英Innovate UKが音楽を含むクリテック企業へ1000万ポンドの助成金
英国政府の技術革新支援機関「Innovate UK」が、クリエイティブとテクノロジーを掛け合わせた、いわゆる「クリテック」分野のスタートアップを対象に、最大1000万ポンドの助成金コンペティションを立ち上げた。音楽分野もその対象に含まれている。
クリテックという言葉、まだ耳慣れない人も多いかもしれない。Creative(創造)とTechnology(技術)をくっつけた造語で、要するに「表現や文化をテクノロジーで拡張するビジネス」のこと。AI音楽ツールの開発はその典型例だ。Innovate UKは英国政府傘下の機関で、革新的な企業への投資・支援を専門に担っている。今回の助成はコンペティション形式で実施される。
AI音楽ツールを作っている人間にとって、これはかなりリアルな話だ。新しい音楽生成の仕組みを作っていても、研究開発にはお金がかかる。アルゴリズムを磨くにも、ライセンスの問題と向き合うにも、まともなチームを組むにも、資金がなければ話にならない。そういう意味で、国家レベルの助成金が「音楽も対象」と明言しているのは、単なるニュースではなく、業界全体への信号だ。
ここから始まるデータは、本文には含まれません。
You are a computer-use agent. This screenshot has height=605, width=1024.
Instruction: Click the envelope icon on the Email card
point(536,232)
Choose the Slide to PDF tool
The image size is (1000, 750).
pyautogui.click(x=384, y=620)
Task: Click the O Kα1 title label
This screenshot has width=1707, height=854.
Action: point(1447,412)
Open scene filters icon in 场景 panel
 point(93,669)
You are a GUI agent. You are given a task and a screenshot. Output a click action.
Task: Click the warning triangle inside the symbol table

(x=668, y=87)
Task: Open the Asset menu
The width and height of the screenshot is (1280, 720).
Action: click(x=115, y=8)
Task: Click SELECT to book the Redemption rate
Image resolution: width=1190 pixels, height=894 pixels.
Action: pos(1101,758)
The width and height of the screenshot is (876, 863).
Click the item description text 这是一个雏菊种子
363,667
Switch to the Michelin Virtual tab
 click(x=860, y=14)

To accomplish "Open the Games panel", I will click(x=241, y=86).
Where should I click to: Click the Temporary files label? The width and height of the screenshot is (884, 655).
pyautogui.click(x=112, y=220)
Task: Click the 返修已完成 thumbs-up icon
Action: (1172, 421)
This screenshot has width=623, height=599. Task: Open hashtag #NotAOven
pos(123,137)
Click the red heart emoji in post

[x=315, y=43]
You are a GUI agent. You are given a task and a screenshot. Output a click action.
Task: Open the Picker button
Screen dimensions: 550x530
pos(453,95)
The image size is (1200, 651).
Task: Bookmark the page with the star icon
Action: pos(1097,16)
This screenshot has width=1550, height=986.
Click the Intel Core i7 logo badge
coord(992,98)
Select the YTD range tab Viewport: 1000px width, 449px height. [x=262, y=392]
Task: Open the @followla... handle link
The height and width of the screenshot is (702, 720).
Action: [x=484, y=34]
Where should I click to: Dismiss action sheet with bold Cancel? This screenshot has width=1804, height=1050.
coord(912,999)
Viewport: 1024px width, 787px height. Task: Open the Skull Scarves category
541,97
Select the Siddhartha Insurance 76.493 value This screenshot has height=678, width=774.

うちが注目したいのは「事業拡大や研究開発を加速させる機会」という点のニュアンスだ。これはつまり、すでに動いているプロジェクトをもっと速く走らせるための燃料として設計されている。ゼロからのアイデアよりも、具体的に動けているチームに有利な構造かもしれない。そしてそれが音楽スタートアップにとっていいことなのか、悪いことなのかは、受け取る側の状況による。
とはいえ、公的資金が文化産業×技術開発に向かう流れは、英国だけの話ではない。この動きが他国の政策立案者の目にどう映るか、それが次の問いだ。あなたのプロジェクトが今、助成金を受け取れる「形」になっているかどうか、改めて問い直してみる価値はあるかもしれない。